In King Perry, I liked Perry, but I didn't care deeply about him. And while I was fascinated by Vin, getting to know him, and therefore to become invested in him, was slow. My response to Vin was constantly revised and derailed by the shifts and plot-twists, as he changed form and intention based on the clues at hand. By the end of King Perry, I wished Perry well, but didn't have a burning desire to know what became of him. And I had just come to some kind of stable picture of Vin, and to feel some of his depth. The book was a tour-de-force of the mind and the senses, but not yet of the heart.
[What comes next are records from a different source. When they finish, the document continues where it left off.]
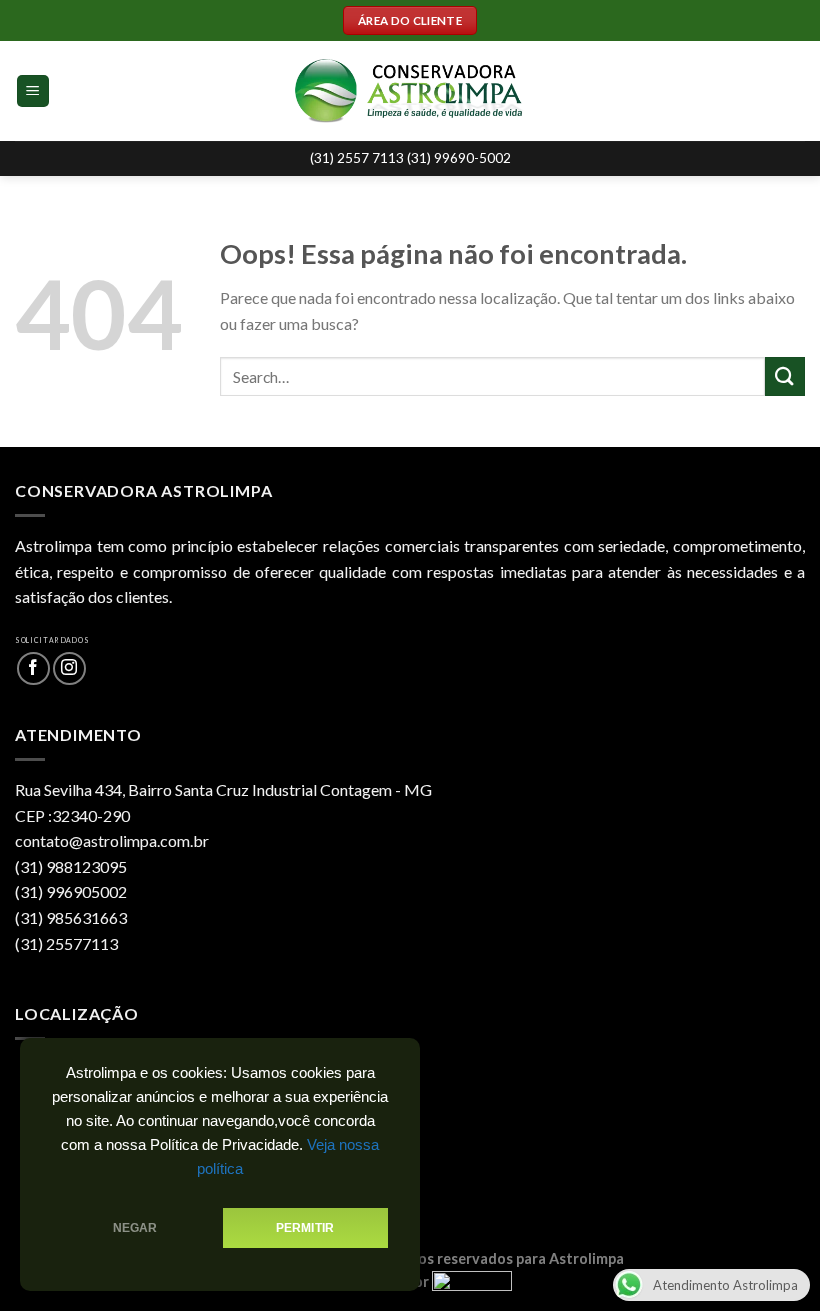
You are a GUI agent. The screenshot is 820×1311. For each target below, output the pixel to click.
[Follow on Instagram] (69, 668)
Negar (135, 1228)
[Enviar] (785, 376)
In this second book, I came fairly quickly to care about Mai. There was a vulnerable strength to this Midwestern farmer that was palpable, and admirable. I cared about his threatened farm, and his lost first love, and all the things that hurt him. And because I had already decided that Vin is a complicated man, with a wealth of personal pain and history underneath the choices he makes, I cared about him too. So this book was more like watching a painting, rather than a magic show. There were lovely colors, and tender brush-strokes. I didn't know what the end product would be, but I trusted the artist and was fascinated by the process. For this book, I did really care what became of Mai down the road, and loved the little epilogue at the end. Just perfect.

This is still not a gay romance. This is one more saga in the story of Vin Vanbly, enigma, magician, lost child and brilliant manipulator, as he makes his way through the world. He affects other lives, while looking for the truths that will impact his own. There is a happy ending again, but not a HEA or even an HFN. But it's a journey well worth making, and I trust this writer to bring us home safely in the end... by book 6. Ah, hell, four more years?? Well, it will be worth the wait, and the journey along the way promises to be spectacular.

Highly recommended, but read Book 1, King Perry, first. (Chronologically, this book happens to be set earlier in time, but it absolutely is second in the sequence, and there is no flash-back feel to it.)

I received a free advance copy of this from the author - it was unconditional, but how could I resist writing a review?